The riot police detains a protester in Minsk, Belarus on March 25, 2017. (Credit: NN.By)
The riot police detains a protester in Minsk, Belarus on March 25, 2017. (Credit: NN.By)
Is Lukashenka running out of bullets? – and three other reasons why Belarus will never be the same again
Edited by: A. N.

In Gorbachev’s time, many Russians told an anecdote about a man who, having stood in line for hours to buy meat and toilet paper without success, starts grumbling and is approached by a Soviet militiaman who tells him he shouldn’t be complaining and that in the old days, he’d have been shot, but now, he’ll be let off with a warning.

The man goes home and says to his wife: “Masha, its worse than we thought. Not only have they run out of meat and toilet paper, but apparently they are running out of bullets as well!” That anecdote may become more truth than poetry in Belarus if stories coming out of Minsk are true.

In the wake of protests across Belarus – see an interactive map – there are two reports that Lukashenka hasn’t run out of bullets just yet but that he is now unable to pay his siloviki what they think they deserve, a potentially fatal problem for a dictator relying on them.

The first report, by Vladimir Kovalkin, a Belarusian activist who tracks government spending, the Belarusian security services raised a hullabaloo in advance of March 25 and over-dramatized what they did in the hopes of getting more money for their work.

Since 2014, he says, spending on the Belarusian siloviki has fallen every year, from 1.289 billion US dollars in that year to only 808 million US dollars in 2017, a reflection of the budget stringencies Lukashenka is acting under given the collapse of his relations with Moscow and the absence of any new sources of revenue.

According to Kovalkin, the employees of Lukashenka’s interior ministry do not do much except disperse opposition meetings and so they have to use those events to justify their existence. In fact, he says, there is no justification for Belarus having as many interior ministry officers as it has.

==============================

Set task 1:
Copy the stretch of the Belarus article from "In Gorbachev’s time, many" through "relying on them.", word for word.
Set task 2:
Continue the article about Lukashenka and spending on the Belarusian security forces, starting right after its last sentence.

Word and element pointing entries
==============================

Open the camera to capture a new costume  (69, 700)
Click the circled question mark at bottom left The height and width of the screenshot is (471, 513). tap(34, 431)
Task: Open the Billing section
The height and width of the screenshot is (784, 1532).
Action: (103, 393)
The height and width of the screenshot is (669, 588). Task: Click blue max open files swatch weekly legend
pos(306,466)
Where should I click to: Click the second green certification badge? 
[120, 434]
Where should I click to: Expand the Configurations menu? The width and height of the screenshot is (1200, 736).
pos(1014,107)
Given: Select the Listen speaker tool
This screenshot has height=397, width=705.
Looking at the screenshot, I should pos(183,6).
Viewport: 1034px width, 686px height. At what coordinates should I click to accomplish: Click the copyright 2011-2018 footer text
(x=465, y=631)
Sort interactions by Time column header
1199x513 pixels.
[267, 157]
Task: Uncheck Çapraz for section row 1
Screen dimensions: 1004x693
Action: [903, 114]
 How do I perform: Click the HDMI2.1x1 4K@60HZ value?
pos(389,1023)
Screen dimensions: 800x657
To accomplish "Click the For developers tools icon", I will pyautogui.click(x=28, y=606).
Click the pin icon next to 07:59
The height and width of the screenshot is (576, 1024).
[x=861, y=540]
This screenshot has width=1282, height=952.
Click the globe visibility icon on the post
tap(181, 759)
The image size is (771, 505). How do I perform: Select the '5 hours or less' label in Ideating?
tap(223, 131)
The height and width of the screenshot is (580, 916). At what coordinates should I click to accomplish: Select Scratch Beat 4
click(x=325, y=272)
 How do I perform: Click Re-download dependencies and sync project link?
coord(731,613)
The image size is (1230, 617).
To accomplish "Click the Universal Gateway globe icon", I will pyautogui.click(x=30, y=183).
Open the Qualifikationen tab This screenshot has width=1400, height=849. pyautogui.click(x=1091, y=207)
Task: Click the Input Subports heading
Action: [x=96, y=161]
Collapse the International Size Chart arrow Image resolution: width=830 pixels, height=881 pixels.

==============================

Task result 1:
In Gorbachev’s time, many Russians told an anecdote about a man who, having stood in line for hours to buy meat and toilet paper without success, starts grumbling and is approached by a Soviet militiaman who tells him he shouldn’t be complaining and that in the old days, he’d have been shot, but now, he’ll be let off with a warning.

The man goes home and says to his wife: “Masha, its worse than we thought. Not only have they run out of meat and toilet paper, but apparently they are running out of bullets as well!” That anecdote may become more truth than poetry in Belarus if stories coming out of Minsk are true.

In the wake of protests across Belarus – see an interactive map – there are two reports that Lukashenka hasn’t run out of bullets just yet but that he is now unable to pay his siloviki what they think they deserve, a potentially fatal problem for a dictator relying on them.

Task result 2:
The second report comes from Nikolay Statkevich, the head of the Belarusian National Congress. He said that

“Lukashenka [now] has no money to support the siloviki establishment” he has created because he has created a situation in which he has to rely on force alone, his “social contract” with the people no longer in place.

The opposition leader continues that he and his colleagues “had underrated the level of panic among the bosses … The country has been seized by a group of bandits. We must do something. I am not calling you to armed struggle. That isn’t necessary. But peaceful protest shows that we are a people.”

Three other stories coming out of Belarus in the last 36 hours confirm that the situation there has fundamentally changed.

First of all, a psychologist says that Belarusians have lost their fear of the authorities and even their fear of imprisonment and so are prepared to risk far more than in the past. They have the sense, she says, that things are moving quickly and that the Lukashenka regime is not long for this world. One piece of evidence of the changed attitude of Belarusians: they are now expressing their solidarity with those who have been arrested by writing letters to them.

Second, at least some longstanding players in the regime are positioning themselves as supporters of things the opposition cares about. Pavel Yakubovich, perhaps Lukashenka’s most prominent journalistic supporter, says he wants people to remember that he was behind setting up memorials at Kuropaty.

And third, the Lukashenka regime is scrambling to figure out how it can track the organizers of protests, something it has proven extremely bad at in recent weeks, especially given the solidarity of the population and the unwillingness of ordinary Belarusians to turn other Belarusians in.


Edited by: A. N.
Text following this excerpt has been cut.